But Oliver does not see it in those adversarial terms.
"We are taking money from people [that] they would prefer not to pay," he said. "But we have built up quite a high degree of co-operation, within some constraints."
He attributes that to the fundamental coherence of the tax system following Sir Roger Douglas's radical reforms in the 1980s.
It has an internal consistency, compared with many tax regimes overseas which are much more of an accumulation of ad hoc concessions to special pleading.
"We have a lot of buy-in from the private sector. They understand it."
This was evident in the recent review undertaken by the tax working group chaired by Victoria University's Professor Bob Buckle.
"It means that in New Zealand when we are talking about tax reform it is a rational debate, not a lolly scramble.
"There is an expectation by everyone that you will have rational arguments for reductions in tax, which is not the case, in my experience, in countries where the private sector just wants anything that reduces their tax."
The high-water mark of coherence in the system was when the company, trustee and top personal tax rates were all aligned, greatly reducing both the incentives and the opportunities to dodge tax.
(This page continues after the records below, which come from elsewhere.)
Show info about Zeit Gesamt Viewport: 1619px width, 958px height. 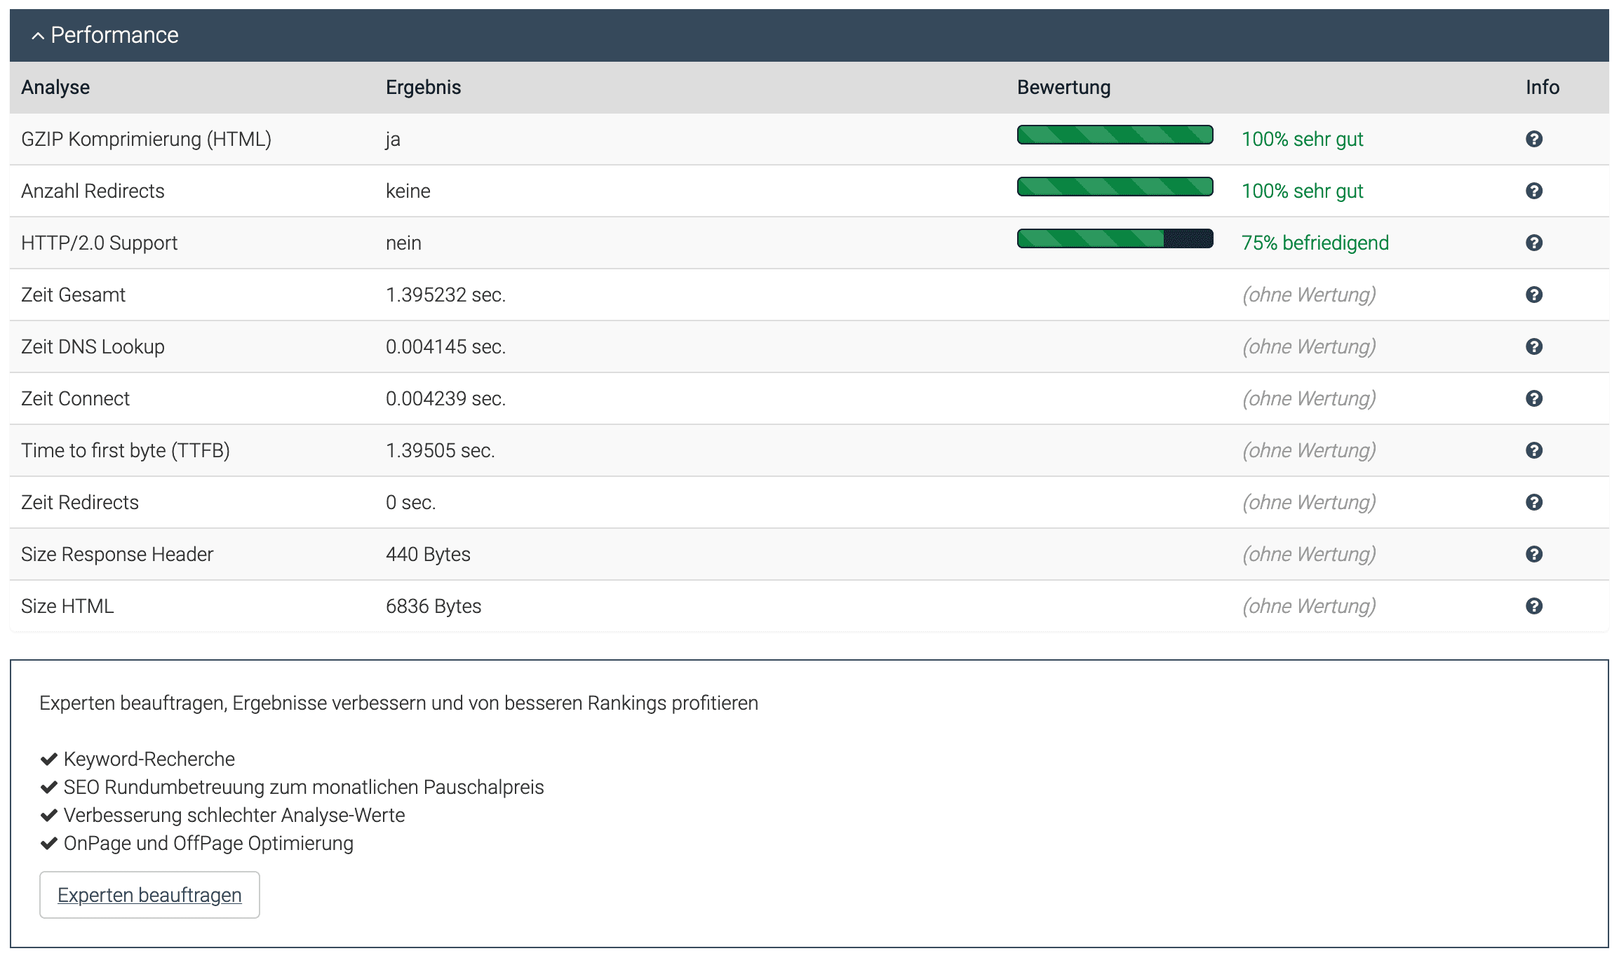point(1533,295)
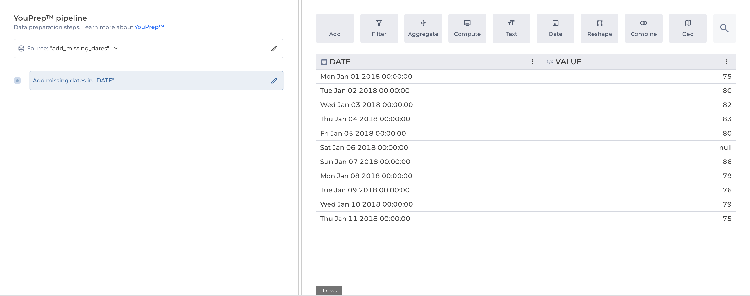Edit the source step with pencil icon

pyautogui.click(x=274, y=49)
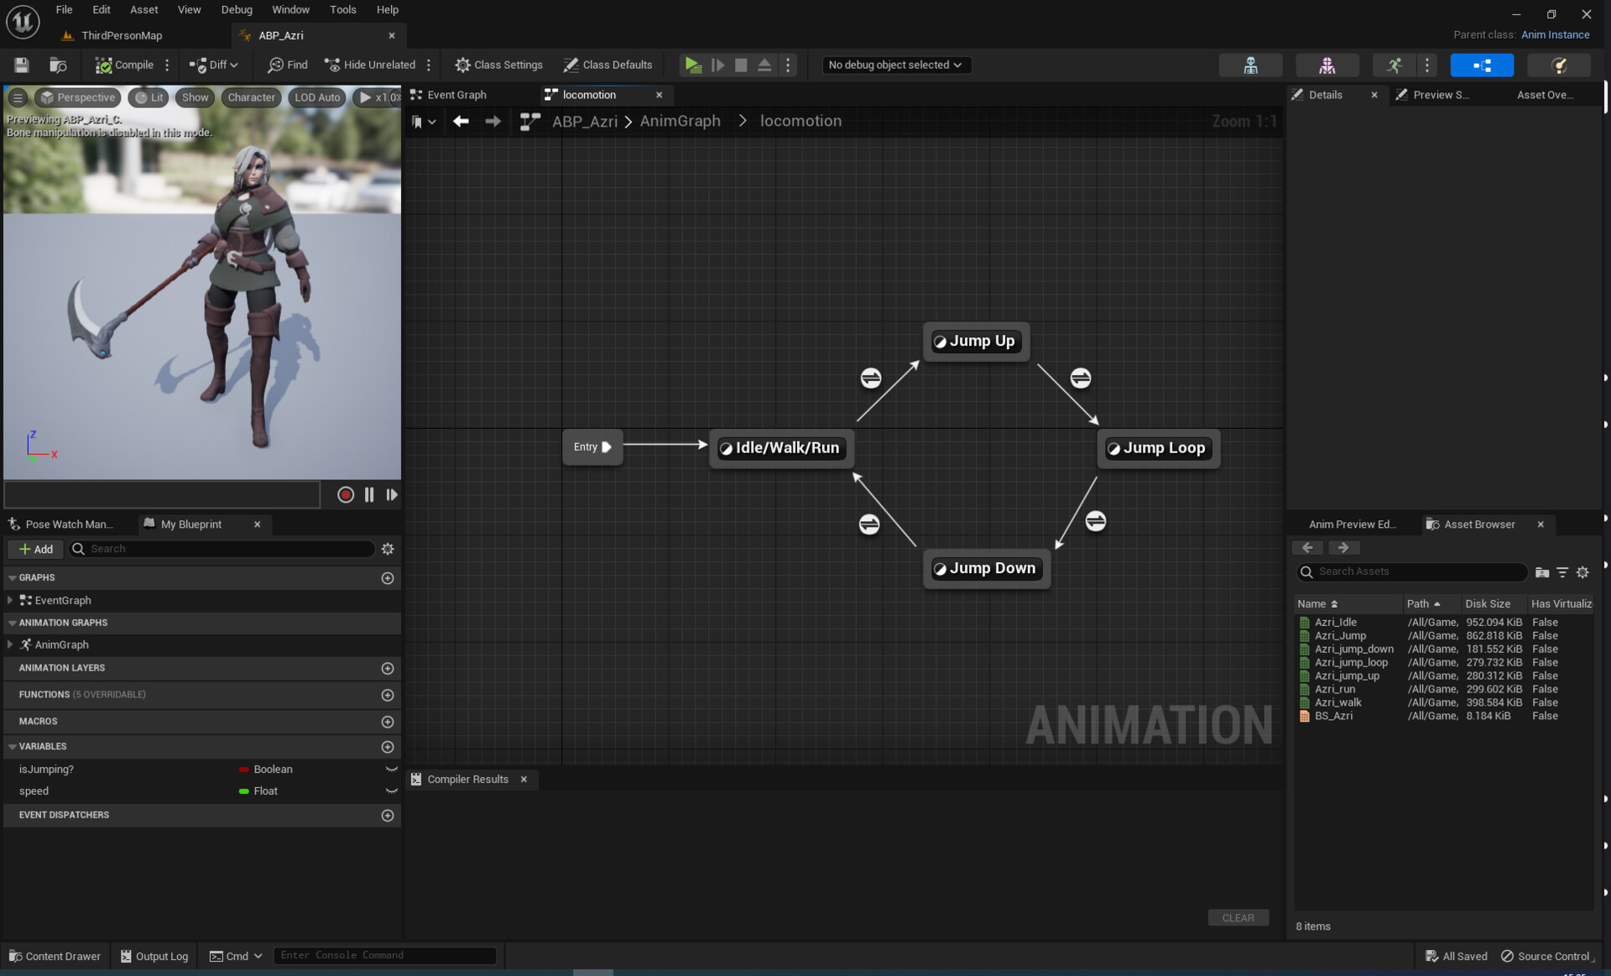Switch to the Skeletal Mesh editor
This screenshot has height=976, width=1611.
(1328, 65)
"But I think there is a natural instability in coherent tax systems. They are very constraining on governments. They don't allow them to easily alter tax rates," he said.
"There is a natural tendency, understandable given political pressures, to play with the tax system. They may want to demonstrate that high-income earners are paying a lot of tax, but at the same time they see that causes some economic damage in terms of investment and work incentives and so on, so you end up with a lot of loopholes."
Another source of pressure is globalisation and the mobility of capital.
While this inevitably puts downward pressure on the company tax rate, Oliver rejects the idea that capital will inevitably flow to wherever the tax rates are lowest.
"That's because tax pays for things that businesspeople value - law and order, property rights, infrastructure, medical care and schools and so on."
Ultimately, however, we may face some hard choices, between maintaining the internal coherence of the existing system and its international competitiveness.
A rethink, perhaps along Nordic lines with very different tax rates for labour and capital income, might be needed.
But for now "a little bit of incoherence you can live with".
It was a mistake, Oliver acknowledges, to persevere with an international tax regime that tried to tax all of New Zealanders' global income.
"Theoretically it was the right approach but as Michael Cullen said we boldly led where no one followed. We probably persisted with it too long and it it probably did stymie the development of New Zealand companies offshore."
It never made intuitive sense to taxpayers and it is important tax policy do that, he said.
"Take, for example, GST and its single rate."
Economists might argue for different rates depending on the elasticity of demand for different goods and services. Things which are least sensitive to price, such as water or medical services, should be taxed harder, and luxury goods most lightly. In theory.
"But frankly that would make no sense to anybody. People would just think that is nutty. They would think it is the opposite, that water should be taxed lightly or not at all and luxury items highly taxed, that that is fairer," he said.
"But everyone can understand a single rate."
The tax system should have modest objectives, Oliver said.
"The purpose of taxation is fundamentally to raise revenue in a reasonably fair way. To use it for other things is extremely dangerous because there are so many unintended results."
Oliver's opposition to a capital gains tax is pragmatic rather than dogmatic. "IRD did not see it as worth the candle. Treasury did," he said.
"You would have to exempt the family home and it would have to be levied on a realisation [rather than accrual] basis, which creates a lot of complications and means there would be little immediate revenue in it."
Nor is he persuaded by the argument the OECD's tax economists run, that it is better to tax land, which can't leave the country, than capital or labour which can.
"The problem is it is a windfall loss to existing landowners. The price of land would go down to compensate for the tax, so it doesn't hit new owners, only existing ones, who tend to be the elderly, farmers and Maori," he said.
"Is that fair? Why pick on them?"
The generic tax policy process provides multiple opportunities for consultation and feedback from tax practitioners and other affected parties before tax law is enacted.
It works superbly, Oliver said.
It is not just the intimate democracy effect of being a small country with short lines of communication.
"It is also that tax debates occur within a framework that everyone understands and that has massive buy-in from the private sector, so that it is not just a dog-eat-dog scramble."
He also credits the politicians, both ministers and members of the finance and expenditure select committee which examines tax legislation.
"On the committee the politicians are not just slinging things at each other. They get on with the job. It is a highly co-operative environment."
"There is a political element to tax policy, of course, but it tends to be about rates or whether to have a capital gains tax or alter GST.
"The vast bulk of tax bills go through unanimously."
Before joining the IRD Oliver had worked for Arthur Andersen, McLeod and Lojkine, and KPMG, as well as a stint at the Treasury.
After he leaves on November 7 he will be teaming up as a consultant with former Deloitte partner Mike Shaw.
His successor is Struan Little, previously a deputy secretary of the Treasury.